Ecrivain(s): Chimamanda Ngozi Adichie Edition: Folio (Gallimard)

Autour de ton cou, Chimamanda Ngozi Adichie

 

Avec cette édition, Gallimard nous donne accès à un florilège de courts récits d’une richesse sociologique stupéfiante, témoignant d’un éclatant talent littéraire.

Chimamanda Ngozi Adichie, nigériane, qui a quitté le Nigéria à l’âge de 19 ans pour étudier puis s’installer aux Etats-Unis, exprime avec une sensibilité à fleur de peau, dans la plupart de ces nouvelles, dont certaines ont obtenu des prix prestigieux, les chocs culturels qu’a provoqués et que provoquent encore chez les individus et les groupes humains la rencontre brutale des civilisations occidentale et africaine.

On ne peut pas ne pas penser ici à cet autre immense écrivain nigérian, Chinua Achebe, dont La Cause Littéraire a présenté plusieurs œuvres qui tournent fondamentalement autour des mêmes thématiques et mettent en évidence la même problématique.

Ici, Chimamanda Ngozi Adichie dénonce, en les mettant simplement en scène, les violations des droits de l’homme et l’arbitraire des décisions judiciaires dont sont victimes les habitants des régions où le pouvoir des potentats locaux est resté de règle après le départ des puissances coloniales et leur remplacement par des dictatures indigènes (Cellule Un).

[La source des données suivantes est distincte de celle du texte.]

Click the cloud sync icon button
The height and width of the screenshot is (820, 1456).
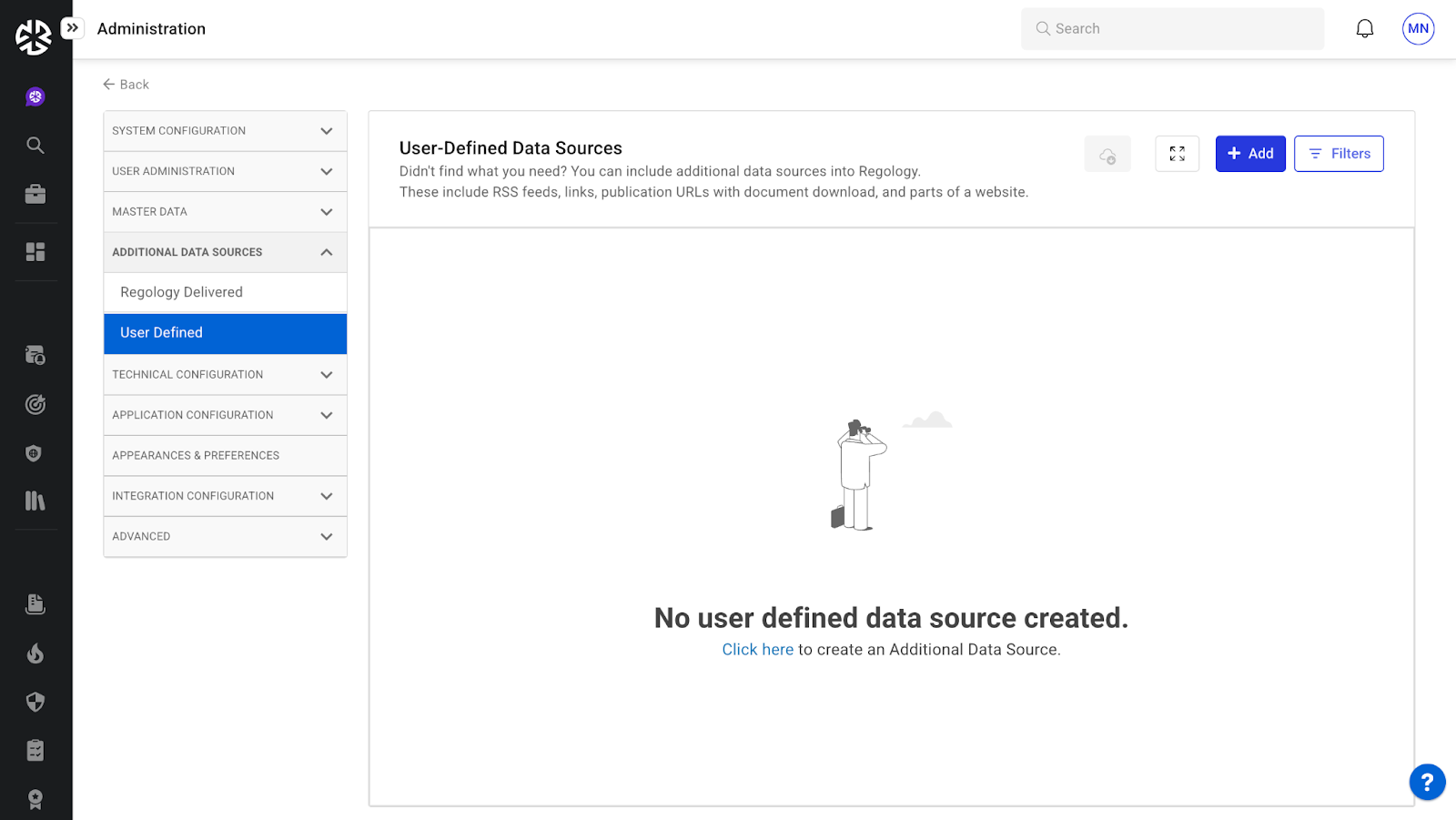[1107, 155]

Là, le lecteur aimera la rencontre a priori improbable de deux femmes, l’une ibo, chrétienne, étudiante en médecine et bourgeoise, l’autre haoussa, musulmane, et pauvre, qui se terrent dans une cave où elles se sont réfugiées alors que le quartier est mis à feu et à sang par des violences entre communautés religieuses, deux femmes que tout sépare, deux femmes que la haine qui pousse au-dehors les hommes à s’entre-tuer va rapprocher, va faire sœurs dans cet espace clos, le temps d’une brève parenthèse dans le cours de leur vie (Une expérience intime).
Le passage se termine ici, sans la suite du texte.